**What the exercise asks**
Copy out the records from the line containing "At what coordinates" through the end of the records, both ends included, keeping the requests unchanged but scaling every coordinate in the answers by 0.55 and rounding to whole numbers, with halves rounded up. Leave the pictures out.

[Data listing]
§ §

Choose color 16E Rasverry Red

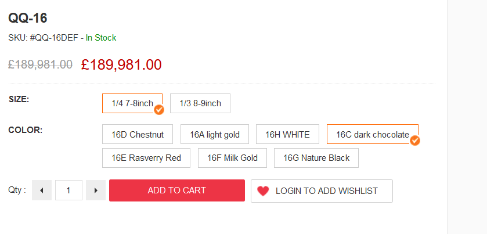(146, 158)
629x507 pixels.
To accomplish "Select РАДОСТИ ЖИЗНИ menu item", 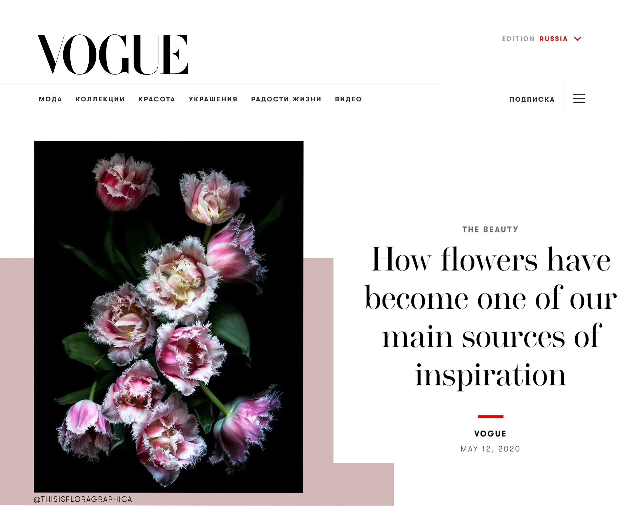I will pos(286,99).
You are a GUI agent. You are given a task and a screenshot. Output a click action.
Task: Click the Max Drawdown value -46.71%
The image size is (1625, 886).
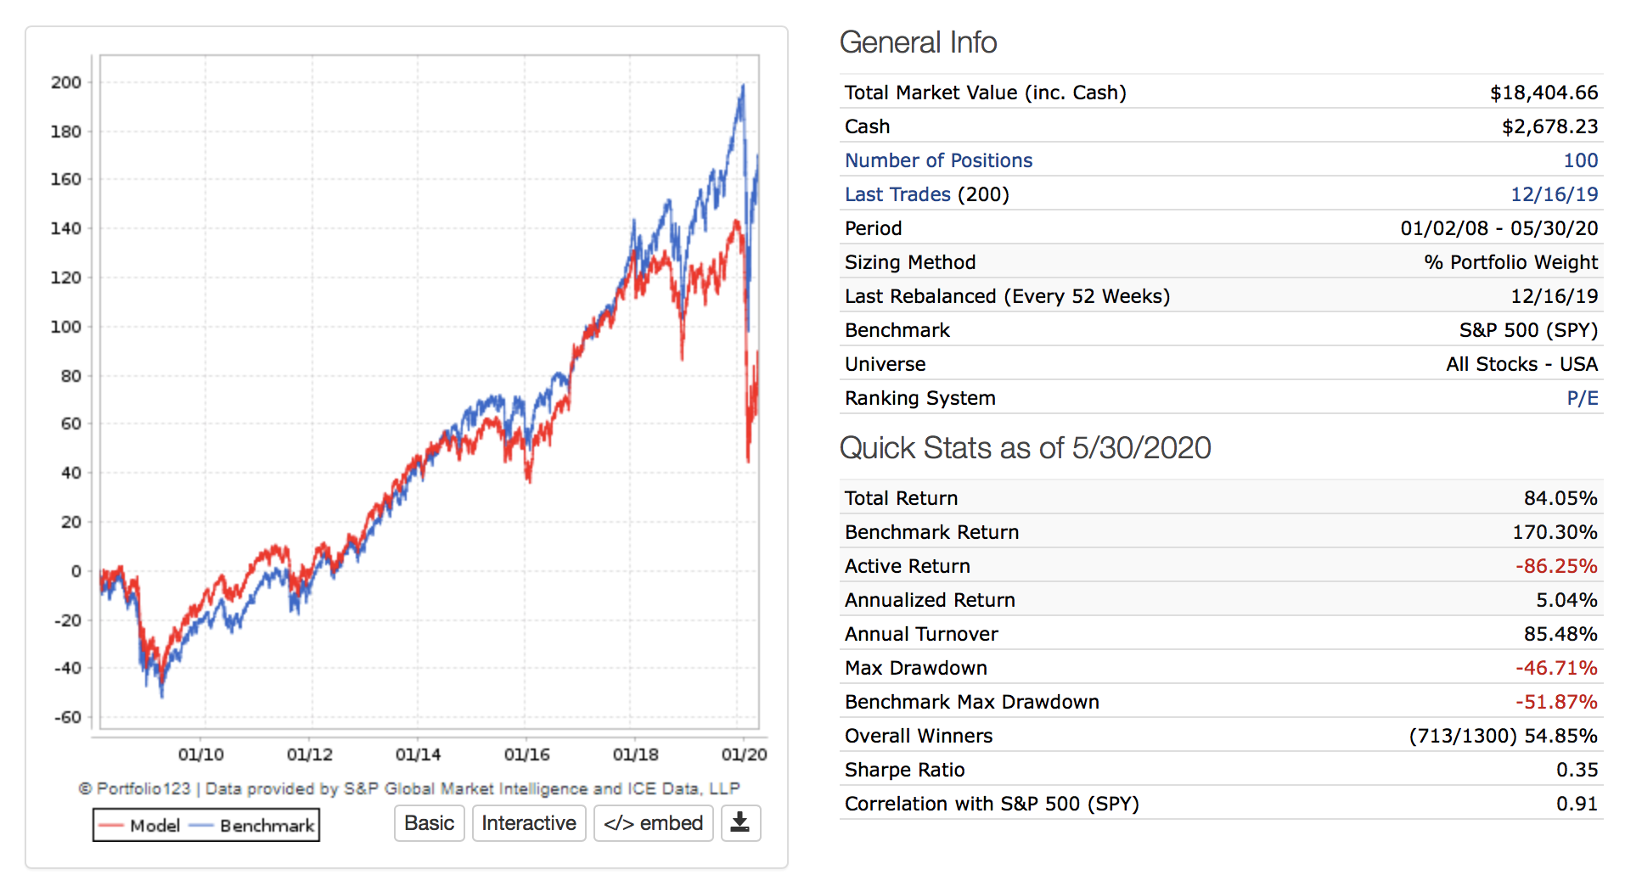1555,668
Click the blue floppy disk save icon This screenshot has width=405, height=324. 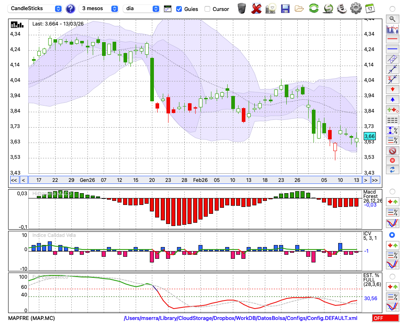point(285,9)
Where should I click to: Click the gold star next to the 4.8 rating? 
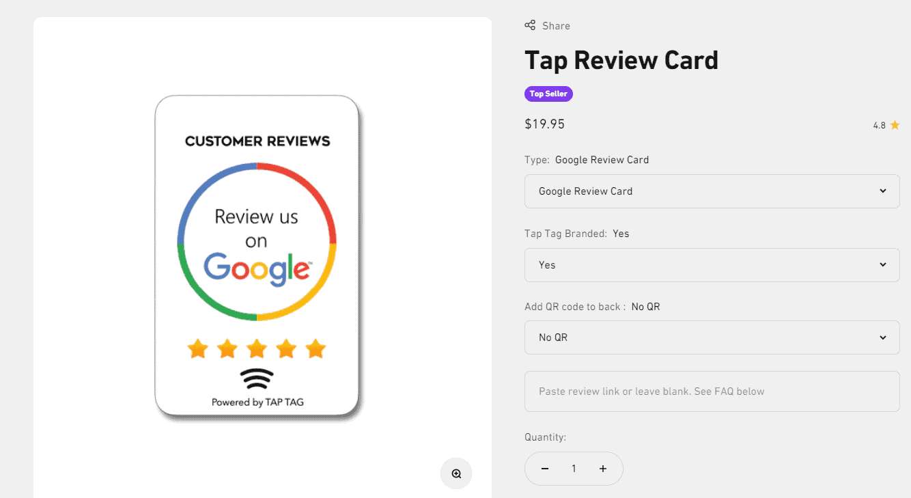895,124
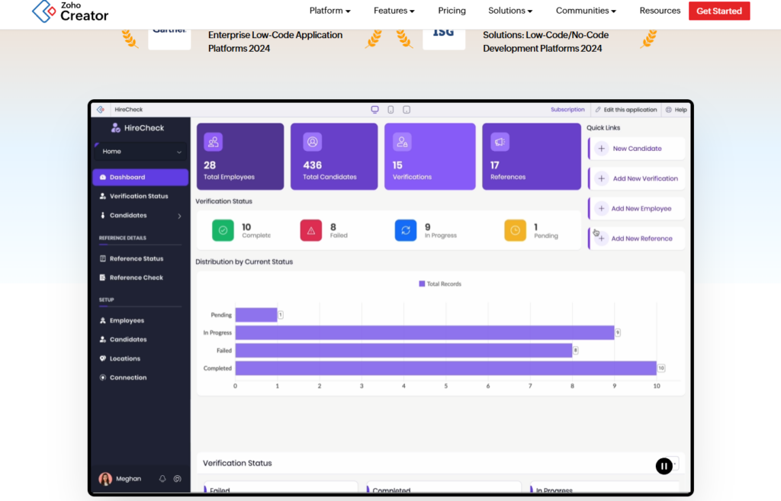
Task: Click the New Candidate quick link
Action: click(x=636, y=149)
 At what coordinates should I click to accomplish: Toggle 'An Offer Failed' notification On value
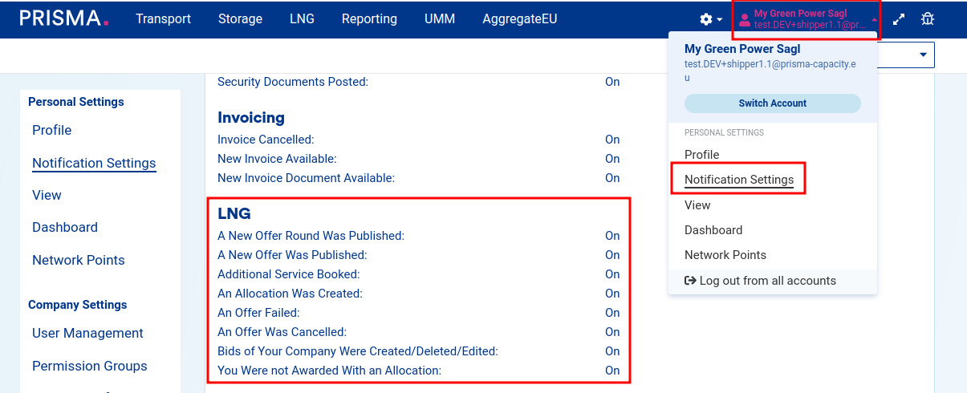click(612, 313)
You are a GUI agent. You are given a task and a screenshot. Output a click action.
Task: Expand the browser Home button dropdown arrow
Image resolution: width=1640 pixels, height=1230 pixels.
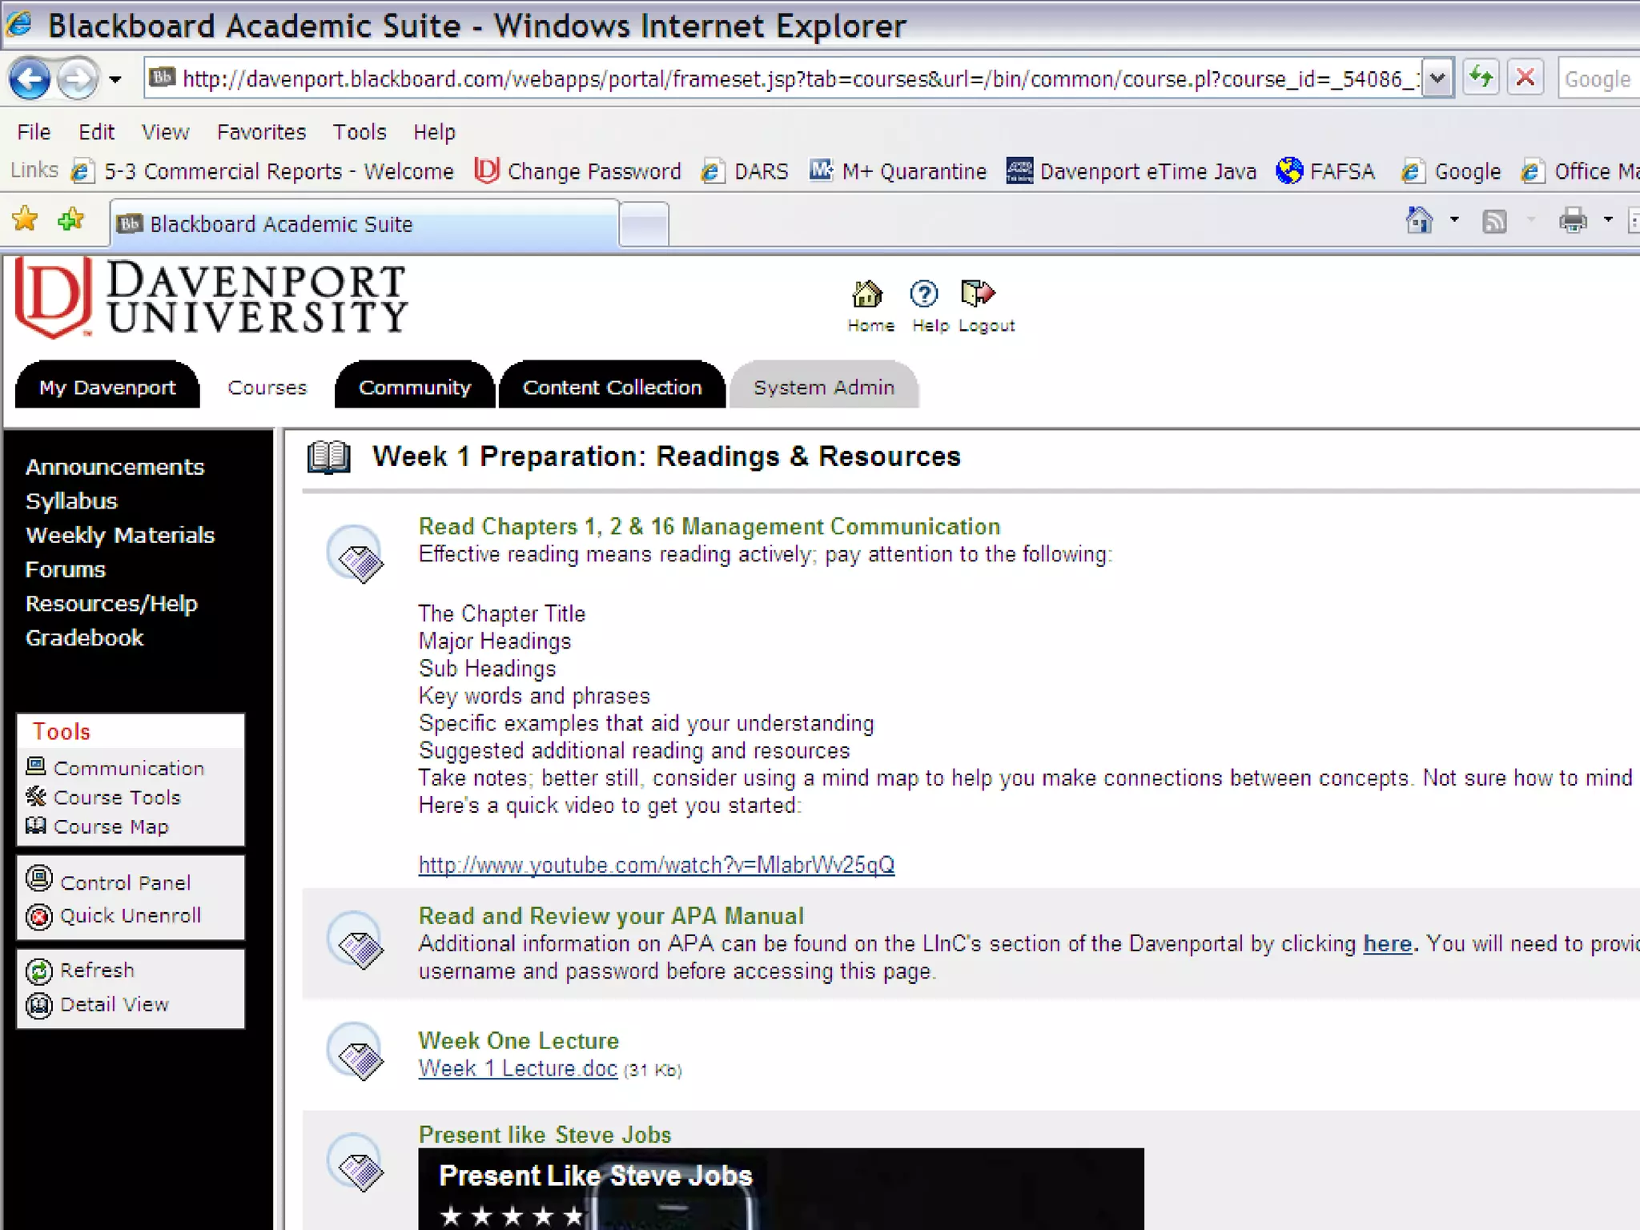pyautogui.click(x=1454, y=219)
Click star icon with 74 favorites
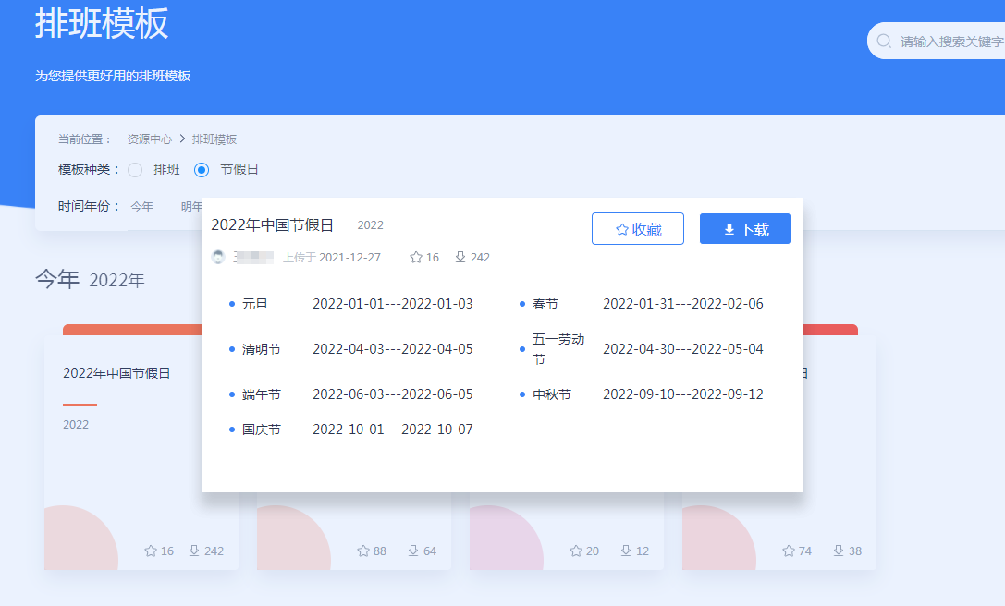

§ §

**Solution**
 At what coordinates should I click to accomplish: Toggle 'An Offer Failed' notification On value
click(337, 172)
You are a GUI agent. You are given a task and a screenshot. Output a click action.
Task: Expand the browser Home button dropdown arrow
Image resolution: width=1640 pixels, height=1230 pixels.
pyautogui.click(x=800, y=120)
Click star icon with 74 favorites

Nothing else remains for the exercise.